The State’s response was to the effect that the citation complied with the requirements of the statute, hence Defendant’s motion to dismiss should be overruled.

The Court sustained the motion to dismiss with the following order:

“The Court, having examined defendant’s Motion to Dismiss together with State’s Response thereto and having carefully examined I.C. 9-4-7-4, same being 1979 P.L. 112, Section 1, and 1981 P.L. 108, now sustains said defendant’s Motion to Dismiss for the following reasons:
“(1) That the Uniform Information and Summons alleges the existence of probable cause on the part of the arresting Indiana State Police officer. A tribunal, other than a court, hearing that read would be likely to attach importance to that allegation and consider it as a proved fact. The Court’s particular objection to that language is that it precedes rather than follows the words ‘being duly sworn upon his oath says . .. ’ In other words, the officer does not allege under oath that he had probable cause.
“(2) The Court further disagrees with the allegation ‘Did unlawfully ... did *997commit the following offense: Driving While Intoxicated . .. ’ The allegation that he did commit an offense read in conjunction with the rest of the Information and Summons can not be treated as mere surplusage. Having heard this Information and Summons read to it, a jury could well assume that since the judge told it that the defendant committed the offense that the offender is guilty before any evidence is offered.
“The Court finds that the objection on the charging Information complained of is an objection which may be corrected by amendment, and the State of Indiana is granted until October 29, 1981, to file an amended charging Information if it so desires, and the bond heretofore set by the defendant shall remain in full force and effect.”

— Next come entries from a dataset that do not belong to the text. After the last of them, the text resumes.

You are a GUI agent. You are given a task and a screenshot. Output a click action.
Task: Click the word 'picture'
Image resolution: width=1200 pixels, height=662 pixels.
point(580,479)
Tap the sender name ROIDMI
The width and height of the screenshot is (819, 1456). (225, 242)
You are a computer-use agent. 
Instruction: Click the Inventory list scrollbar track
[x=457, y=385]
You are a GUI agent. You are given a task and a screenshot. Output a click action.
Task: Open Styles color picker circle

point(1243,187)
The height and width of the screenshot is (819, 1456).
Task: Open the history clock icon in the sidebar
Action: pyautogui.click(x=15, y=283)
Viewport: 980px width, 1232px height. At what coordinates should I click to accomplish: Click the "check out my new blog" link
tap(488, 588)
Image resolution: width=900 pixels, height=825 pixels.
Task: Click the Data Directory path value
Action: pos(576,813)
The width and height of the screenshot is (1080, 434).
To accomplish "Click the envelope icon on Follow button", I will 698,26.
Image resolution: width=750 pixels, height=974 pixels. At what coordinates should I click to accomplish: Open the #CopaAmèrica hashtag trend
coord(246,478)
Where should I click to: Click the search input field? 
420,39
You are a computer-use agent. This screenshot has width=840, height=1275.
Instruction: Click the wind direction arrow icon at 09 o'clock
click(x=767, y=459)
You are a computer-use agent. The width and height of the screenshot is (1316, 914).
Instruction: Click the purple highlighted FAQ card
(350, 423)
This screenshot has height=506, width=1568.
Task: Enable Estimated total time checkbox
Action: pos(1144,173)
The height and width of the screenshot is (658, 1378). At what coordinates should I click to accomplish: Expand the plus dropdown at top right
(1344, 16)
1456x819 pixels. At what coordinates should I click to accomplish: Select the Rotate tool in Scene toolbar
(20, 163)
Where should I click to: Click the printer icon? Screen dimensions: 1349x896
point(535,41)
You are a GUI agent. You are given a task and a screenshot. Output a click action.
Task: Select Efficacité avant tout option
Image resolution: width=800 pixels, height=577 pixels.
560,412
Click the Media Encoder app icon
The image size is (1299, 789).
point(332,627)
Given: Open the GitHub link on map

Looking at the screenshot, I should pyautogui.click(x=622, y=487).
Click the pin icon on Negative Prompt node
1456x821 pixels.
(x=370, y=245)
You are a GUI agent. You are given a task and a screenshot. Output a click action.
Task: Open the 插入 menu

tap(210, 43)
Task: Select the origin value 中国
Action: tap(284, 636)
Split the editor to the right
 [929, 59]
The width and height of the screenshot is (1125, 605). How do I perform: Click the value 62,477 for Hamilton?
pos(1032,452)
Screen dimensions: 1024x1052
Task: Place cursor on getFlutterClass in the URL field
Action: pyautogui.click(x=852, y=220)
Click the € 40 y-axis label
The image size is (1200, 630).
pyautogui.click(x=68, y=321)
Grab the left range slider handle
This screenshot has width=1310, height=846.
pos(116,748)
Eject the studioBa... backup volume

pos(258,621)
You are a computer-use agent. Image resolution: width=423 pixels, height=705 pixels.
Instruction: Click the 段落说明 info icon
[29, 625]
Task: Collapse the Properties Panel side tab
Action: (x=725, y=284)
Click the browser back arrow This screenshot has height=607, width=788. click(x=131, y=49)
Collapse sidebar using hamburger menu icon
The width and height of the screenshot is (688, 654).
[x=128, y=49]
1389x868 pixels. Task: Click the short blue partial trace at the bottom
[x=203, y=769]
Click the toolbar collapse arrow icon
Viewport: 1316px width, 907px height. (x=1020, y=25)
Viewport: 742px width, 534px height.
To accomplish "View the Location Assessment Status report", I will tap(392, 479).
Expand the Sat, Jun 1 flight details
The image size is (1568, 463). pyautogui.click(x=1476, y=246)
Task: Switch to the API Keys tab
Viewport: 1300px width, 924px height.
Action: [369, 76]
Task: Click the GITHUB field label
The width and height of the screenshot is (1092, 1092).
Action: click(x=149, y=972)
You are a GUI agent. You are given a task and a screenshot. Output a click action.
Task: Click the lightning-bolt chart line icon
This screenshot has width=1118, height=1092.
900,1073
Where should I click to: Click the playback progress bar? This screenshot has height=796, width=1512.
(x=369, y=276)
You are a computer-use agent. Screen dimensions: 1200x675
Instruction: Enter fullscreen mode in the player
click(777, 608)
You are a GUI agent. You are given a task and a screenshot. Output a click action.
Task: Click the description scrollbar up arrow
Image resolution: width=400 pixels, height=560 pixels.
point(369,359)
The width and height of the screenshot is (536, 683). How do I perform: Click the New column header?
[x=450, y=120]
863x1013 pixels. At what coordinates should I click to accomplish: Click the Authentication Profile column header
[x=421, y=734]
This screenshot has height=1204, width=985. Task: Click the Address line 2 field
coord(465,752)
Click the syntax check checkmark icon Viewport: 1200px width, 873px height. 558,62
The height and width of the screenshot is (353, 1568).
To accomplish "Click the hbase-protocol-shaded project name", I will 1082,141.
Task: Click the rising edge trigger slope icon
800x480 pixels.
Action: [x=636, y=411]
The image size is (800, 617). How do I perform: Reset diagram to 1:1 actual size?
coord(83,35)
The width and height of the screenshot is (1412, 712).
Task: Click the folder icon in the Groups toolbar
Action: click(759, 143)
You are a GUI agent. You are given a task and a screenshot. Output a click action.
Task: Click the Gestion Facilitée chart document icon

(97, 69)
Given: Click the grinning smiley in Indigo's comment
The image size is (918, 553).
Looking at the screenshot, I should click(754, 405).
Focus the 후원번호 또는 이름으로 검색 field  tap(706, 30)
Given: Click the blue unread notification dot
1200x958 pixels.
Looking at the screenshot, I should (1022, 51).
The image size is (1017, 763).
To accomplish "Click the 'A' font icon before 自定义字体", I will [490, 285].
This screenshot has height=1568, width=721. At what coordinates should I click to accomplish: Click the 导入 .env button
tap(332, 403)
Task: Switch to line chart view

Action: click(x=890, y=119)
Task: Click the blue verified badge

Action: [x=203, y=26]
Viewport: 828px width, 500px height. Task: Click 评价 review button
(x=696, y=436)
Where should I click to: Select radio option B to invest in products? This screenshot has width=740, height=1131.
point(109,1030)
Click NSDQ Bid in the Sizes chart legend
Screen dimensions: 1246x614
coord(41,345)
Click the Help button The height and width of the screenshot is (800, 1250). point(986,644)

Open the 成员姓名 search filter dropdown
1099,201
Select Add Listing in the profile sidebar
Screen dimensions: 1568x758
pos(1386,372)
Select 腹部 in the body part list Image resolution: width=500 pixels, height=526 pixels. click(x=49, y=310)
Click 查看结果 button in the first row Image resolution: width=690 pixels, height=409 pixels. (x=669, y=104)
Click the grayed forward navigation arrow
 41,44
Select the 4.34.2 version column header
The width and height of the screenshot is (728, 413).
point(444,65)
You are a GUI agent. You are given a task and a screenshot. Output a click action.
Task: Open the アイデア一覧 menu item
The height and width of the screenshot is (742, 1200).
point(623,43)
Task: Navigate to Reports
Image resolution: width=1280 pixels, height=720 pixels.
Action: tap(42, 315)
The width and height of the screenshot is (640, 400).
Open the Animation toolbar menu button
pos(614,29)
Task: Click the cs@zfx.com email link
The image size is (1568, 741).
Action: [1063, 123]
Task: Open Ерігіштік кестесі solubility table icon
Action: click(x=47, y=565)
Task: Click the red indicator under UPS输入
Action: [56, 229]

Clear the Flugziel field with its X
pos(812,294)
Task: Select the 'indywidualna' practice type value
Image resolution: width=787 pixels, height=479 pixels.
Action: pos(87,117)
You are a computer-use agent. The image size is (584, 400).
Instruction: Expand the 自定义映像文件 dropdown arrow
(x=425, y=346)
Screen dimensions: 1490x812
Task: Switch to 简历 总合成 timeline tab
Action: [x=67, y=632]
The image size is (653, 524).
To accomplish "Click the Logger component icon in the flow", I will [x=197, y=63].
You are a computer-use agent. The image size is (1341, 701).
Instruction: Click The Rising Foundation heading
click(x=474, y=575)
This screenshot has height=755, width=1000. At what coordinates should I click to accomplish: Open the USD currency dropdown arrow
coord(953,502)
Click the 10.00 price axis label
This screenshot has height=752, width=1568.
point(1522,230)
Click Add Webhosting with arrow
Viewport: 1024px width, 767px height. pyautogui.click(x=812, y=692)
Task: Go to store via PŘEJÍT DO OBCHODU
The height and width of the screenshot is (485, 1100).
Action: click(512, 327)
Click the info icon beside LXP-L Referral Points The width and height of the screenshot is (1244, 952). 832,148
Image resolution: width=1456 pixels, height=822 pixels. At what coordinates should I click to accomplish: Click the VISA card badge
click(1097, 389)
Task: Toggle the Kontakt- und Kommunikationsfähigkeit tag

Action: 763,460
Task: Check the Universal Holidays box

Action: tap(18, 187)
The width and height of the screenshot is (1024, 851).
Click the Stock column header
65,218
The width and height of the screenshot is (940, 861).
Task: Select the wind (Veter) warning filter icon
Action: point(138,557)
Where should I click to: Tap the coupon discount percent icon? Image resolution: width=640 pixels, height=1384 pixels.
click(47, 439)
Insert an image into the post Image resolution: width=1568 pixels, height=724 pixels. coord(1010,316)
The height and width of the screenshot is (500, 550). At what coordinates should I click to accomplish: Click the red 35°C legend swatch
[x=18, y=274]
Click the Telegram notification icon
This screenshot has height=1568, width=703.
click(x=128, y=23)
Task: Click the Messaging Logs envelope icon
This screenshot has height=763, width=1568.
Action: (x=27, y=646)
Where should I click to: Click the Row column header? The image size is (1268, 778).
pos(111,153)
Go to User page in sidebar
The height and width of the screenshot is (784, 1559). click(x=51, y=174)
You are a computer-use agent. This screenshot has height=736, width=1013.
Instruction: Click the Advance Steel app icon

The State elected not to file an amended charge and instituted this appeal, and on May 5, 1982 we granted the State’s motion to advance this cause.

The State asserts that the trial court has, in effect, held Ind.Code § 9-4-7-4 unconstitutional contrary to Indiana Constitution, Article 1, Section 13 and that we, therefore, have jurisdiction under Ind.R.App.P. 4(A)(8). However, Defendant’s motion to dismiss did not ask the trial court to declare any statute unconstitutional. It is difficult to perceive that the trial court’s order addresses Defendant’s claim that the traffic ticket citation form does not comply with Ind.Code § 35-3.1-l-4(a)(l) and (a)(9) and Ind.Code § 35-3.1-1-2. Nevertheless, we find nothing in the order which declares the statute unconstitutional. The trial court did express concern about the possibility of prejudice to the defendant if this traffic citation were read to the jury; but the expression of such concern does not rise to the level of a determination of unconstitutionality. See Juerling & Sons, Inc. v. Second National Bank of Richmond, (1968) 250 Ind. 325, 236 N.E.2d 43 (per curiam). The order contains nothing which invokes our jurisdiction, and the appeal is ordered dismissed.

GIVAN, C. J., and DeBRULER, HUNTER and PIVARNIK, JJ., concur.